• Task details:
The lines to repeat are those below from the one containing "Click the last" down to the one containing "Click the New Project plus icon", both included; reproduce them exactly and nothing else.

• Data for this task:

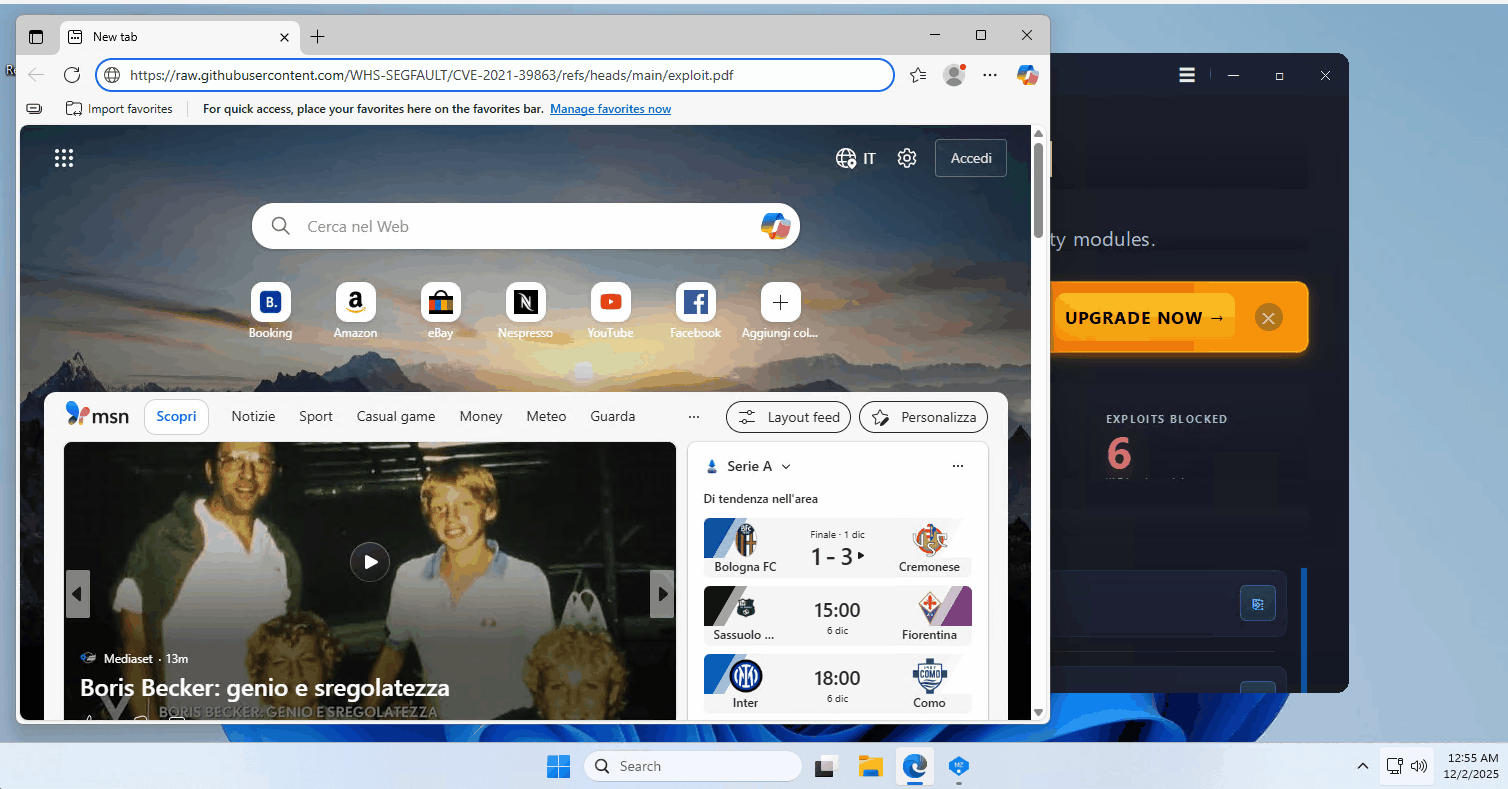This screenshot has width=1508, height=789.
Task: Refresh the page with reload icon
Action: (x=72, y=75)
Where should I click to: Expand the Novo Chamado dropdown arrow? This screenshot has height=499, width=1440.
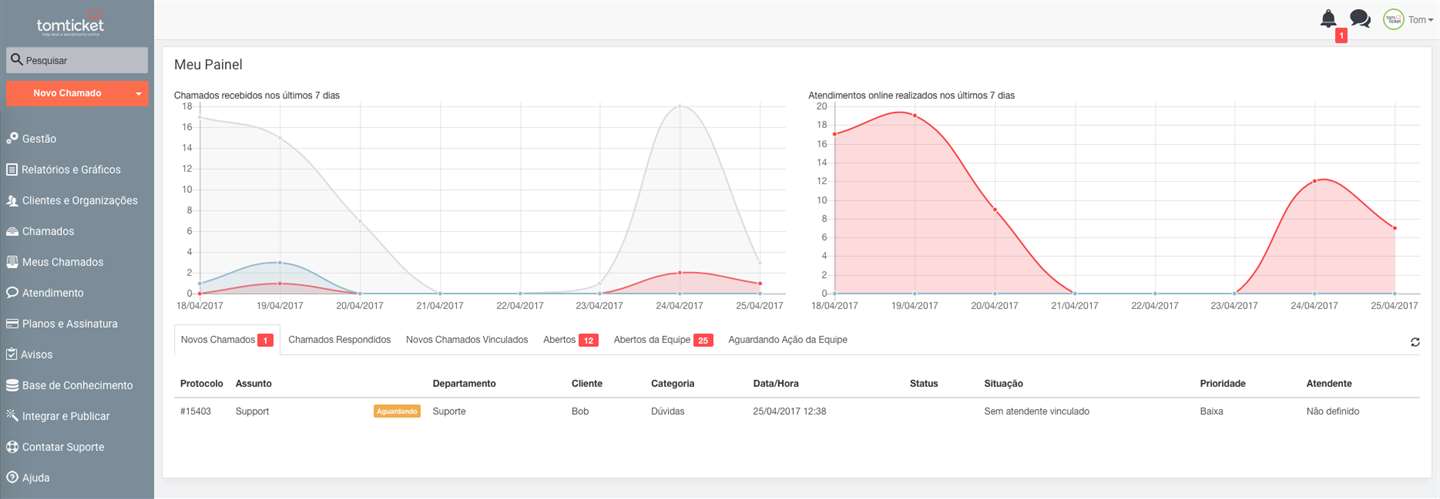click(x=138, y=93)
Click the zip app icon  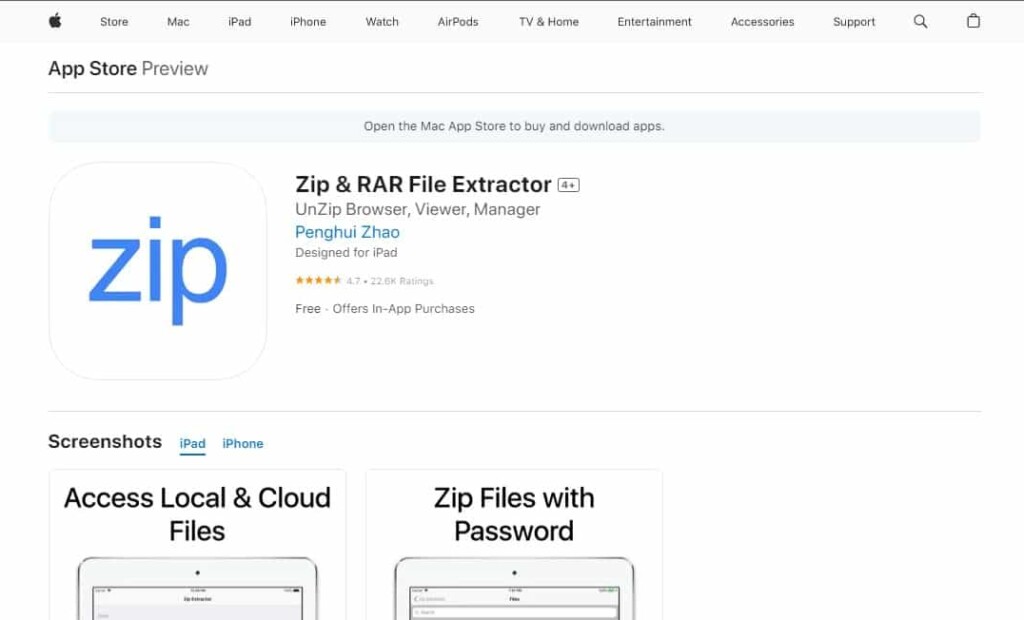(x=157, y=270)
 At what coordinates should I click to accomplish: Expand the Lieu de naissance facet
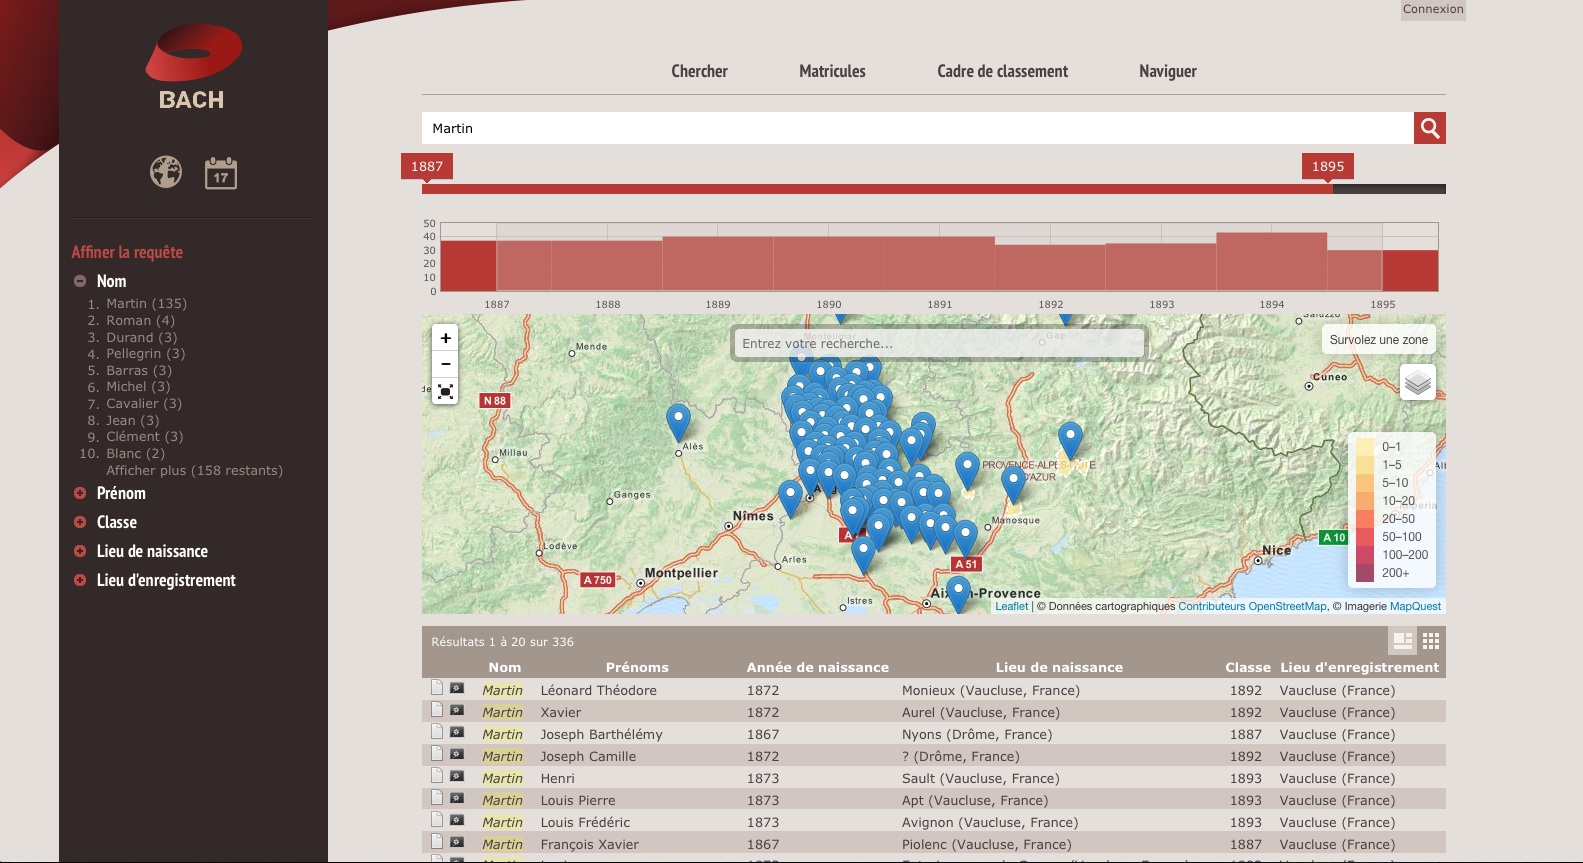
...
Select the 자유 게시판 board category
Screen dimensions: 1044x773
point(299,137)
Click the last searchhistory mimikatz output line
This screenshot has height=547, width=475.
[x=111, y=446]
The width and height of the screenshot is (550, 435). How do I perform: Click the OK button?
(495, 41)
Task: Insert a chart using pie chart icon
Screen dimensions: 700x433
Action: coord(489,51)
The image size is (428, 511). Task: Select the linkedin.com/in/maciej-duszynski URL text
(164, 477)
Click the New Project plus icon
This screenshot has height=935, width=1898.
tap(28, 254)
---
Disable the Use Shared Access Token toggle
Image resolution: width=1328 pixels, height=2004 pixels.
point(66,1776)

• Final answer:
Click the last searchhistory mimikatz output line
This screenshot has height=547, width=475.
[x=111, y=446]
The width and height of the screenshot is (550, 435). How do I perform: Click the OK button?
(495, 41)
Task: Insert a chart using pie chart icon
Screen dimensions: 700x433
Action: coord(489,51)
The image size is (428, 511). Task: Select the linkedin.com/in/maciej-duszynski URL text
(164, 477)
Click the New Project plus icon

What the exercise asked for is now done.